--- INPUT Enclosed Below ---
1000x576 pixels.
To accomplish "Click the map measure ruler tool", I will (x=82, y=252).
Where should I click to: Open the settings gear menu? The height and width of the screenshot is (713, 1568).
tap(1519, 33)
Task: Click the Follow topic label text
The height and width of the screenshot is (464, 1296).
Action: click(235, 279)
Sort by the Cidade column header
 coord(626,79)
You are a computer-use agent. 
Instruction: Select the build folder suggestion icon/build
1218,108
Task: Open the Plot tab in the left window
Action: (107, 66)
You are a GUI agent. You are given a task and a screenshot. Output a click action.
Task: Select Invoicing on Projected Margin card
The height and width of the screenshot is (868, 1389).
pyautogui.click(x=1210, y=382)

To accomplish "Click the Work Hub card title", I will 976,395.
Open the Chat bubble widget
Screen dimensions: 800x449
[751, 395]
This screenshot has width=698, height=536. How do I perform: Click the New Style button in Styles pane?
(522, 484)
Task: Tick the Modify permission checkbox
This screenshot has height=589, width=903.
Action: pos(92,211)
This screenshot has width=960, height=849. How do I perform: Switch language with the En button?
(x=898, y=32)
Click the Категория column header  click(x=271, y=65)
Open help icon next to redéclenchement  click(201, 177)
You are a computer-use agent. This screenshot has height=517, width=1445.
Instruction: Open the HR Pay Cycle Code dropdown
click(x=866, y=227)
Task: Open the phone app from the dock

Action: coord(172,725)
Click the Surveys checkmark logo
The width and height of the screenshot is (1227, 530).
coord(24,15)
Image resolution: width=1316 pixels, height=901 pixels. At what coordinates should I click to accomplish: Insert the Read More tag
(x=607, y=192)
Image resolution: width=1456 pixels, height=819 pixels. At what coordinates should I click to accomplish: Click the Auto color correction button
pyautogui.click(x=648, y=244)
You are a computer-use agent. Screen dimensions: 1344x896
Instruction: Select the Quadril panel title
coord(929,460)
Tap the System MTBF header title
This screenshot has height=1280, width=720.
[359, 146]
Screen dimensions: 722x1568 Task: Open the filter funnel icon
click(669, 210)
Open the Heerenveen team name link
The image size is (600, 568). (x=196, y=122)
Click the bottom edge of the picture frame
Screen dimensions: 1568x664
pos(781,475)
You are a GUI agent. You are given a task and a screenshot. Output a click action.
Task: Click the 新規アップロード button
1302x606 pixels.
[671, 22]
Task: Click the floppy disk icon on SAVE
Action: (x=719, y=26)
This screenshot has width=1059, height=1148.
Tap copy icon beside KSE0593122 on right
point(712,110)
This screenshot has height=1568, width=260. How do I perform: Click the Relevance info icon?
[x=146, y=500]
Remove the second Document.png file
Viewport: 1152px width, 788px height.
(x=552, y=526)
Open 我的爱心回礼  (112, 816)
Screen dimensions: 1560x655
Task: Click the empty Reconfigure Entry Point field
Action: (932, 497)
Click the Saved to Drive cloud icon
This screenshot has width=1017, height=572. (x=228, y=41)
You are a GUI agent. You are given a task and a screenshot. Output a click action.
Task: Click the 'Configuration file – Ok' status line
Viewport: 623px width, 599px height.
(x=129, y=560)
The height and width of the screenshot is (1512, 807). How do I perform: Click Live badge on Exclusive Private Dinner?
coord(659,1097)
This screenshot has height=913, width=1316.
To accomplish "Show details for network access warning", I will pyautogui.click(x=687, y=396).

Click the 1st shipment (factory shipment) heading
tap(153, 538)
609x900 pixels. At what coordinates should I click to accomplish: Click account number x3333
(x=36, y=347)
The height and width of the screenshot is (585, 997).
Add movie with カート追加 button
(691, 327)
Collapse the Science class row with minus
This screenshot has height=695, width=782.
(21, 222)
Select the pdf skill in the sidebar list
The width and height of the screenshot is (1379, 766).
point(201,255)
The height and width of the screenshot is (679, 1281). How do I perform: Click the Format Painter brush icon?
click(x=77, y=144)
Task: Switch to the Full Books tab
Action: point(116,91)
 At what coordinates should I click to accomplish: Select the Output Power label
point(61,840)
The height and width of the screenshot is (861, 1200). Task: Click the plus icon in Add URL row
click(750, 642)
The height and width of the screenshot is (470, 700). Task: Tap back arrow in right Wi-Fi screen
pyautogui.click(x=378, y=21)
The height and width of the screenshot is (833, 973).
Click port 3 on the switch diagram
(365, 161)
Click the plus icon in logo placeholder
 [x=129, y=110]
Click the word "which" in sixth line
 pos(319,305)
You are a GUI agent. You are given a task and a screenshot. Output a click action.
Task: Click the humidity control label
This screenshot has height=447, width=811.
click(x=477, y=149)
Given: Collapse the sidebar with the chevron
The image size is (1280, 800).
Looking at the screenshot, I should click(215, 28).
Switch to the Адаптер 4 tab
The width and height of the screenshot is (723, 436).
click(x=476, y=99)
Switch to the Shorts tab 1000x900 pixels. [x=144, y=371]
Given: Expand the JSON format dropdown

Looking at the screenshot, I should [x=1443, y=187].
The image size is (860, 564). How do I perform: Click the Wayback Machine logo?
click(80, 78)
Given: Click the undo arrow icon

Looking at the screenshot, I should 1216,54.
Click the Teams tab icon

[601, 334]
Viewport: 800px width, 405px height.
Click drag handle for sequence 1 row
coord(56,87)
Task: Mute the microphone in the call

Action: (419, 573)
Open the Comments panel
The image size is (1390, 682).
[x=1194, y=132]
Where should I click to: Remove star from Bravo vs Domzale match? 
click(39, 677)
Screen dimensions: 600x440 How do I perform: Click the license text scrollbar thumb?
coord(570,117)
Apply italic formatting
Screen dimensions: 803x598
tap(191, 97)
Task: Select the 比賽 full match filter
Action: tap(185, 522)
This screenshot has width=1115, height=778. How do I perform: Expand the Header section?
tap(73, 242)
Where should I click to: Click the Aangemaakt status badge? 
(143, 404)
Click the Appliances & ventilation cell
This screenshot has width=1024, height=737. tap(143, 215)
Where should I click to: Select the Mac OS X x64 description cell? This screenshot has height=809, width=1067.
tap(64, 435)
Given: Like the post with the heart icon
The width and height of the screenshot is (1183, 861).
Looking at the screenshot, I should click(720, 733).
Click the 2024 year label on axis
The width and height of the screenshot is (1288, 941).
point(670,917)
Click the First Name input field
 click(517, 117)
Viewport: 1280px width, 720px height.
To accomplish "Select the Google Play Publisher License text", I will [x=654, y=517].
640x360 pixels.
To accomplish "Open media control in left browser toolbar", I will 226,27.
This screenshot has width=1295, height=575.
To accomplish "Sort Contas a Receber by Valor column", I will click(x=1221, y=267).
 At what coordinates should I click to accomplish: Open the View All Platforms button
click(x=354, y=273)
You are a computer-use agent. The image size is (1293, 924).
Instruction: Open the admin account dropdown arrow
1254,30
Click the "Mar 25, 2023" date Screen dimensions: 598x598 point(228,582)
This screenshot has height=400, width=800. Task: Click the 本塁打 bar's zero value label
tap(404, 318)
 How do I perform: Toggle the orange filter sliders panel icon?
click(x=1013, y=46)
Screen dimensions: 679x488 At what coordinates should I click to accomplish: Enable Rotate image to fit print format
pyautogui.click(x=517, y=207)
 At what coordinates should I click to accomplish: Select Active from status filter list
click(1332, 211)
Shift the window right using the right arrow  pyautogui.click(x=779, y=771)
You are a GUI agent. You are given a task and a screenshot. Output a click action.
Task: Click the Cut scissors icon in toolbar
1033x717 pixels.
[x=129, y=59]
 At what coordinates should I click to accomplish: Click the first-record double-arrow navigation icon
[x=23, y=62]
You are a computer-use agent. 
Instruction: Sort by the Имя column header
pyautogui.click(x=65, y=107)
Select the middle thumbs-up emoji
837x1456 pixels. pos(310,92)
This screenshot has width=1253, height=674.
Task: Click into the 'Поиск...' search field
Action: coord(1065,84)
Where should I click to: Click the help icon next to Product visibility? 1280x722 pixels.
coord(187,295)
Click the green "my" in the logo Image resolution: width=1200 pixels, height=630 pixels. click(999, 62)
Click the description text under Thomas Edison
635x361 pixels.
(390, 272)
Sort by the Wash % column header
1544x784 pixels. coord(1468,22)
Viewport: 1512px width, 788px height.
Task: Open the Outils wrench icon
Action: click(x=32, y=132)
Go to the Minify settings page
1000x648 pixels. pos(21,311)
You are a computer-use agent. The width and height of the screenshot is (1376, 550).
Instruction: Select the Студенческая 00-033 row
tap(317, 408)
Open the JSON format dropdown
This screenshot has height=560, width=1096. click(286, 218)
--- End of Enclosed INPUT ---
WORK REQUIRED: Reproduce every line of the material above that has the string "file".

WRITTEN SOLUTION:
Remove the second Document.png file
Task: Click the 'Configuration file – Ok' status line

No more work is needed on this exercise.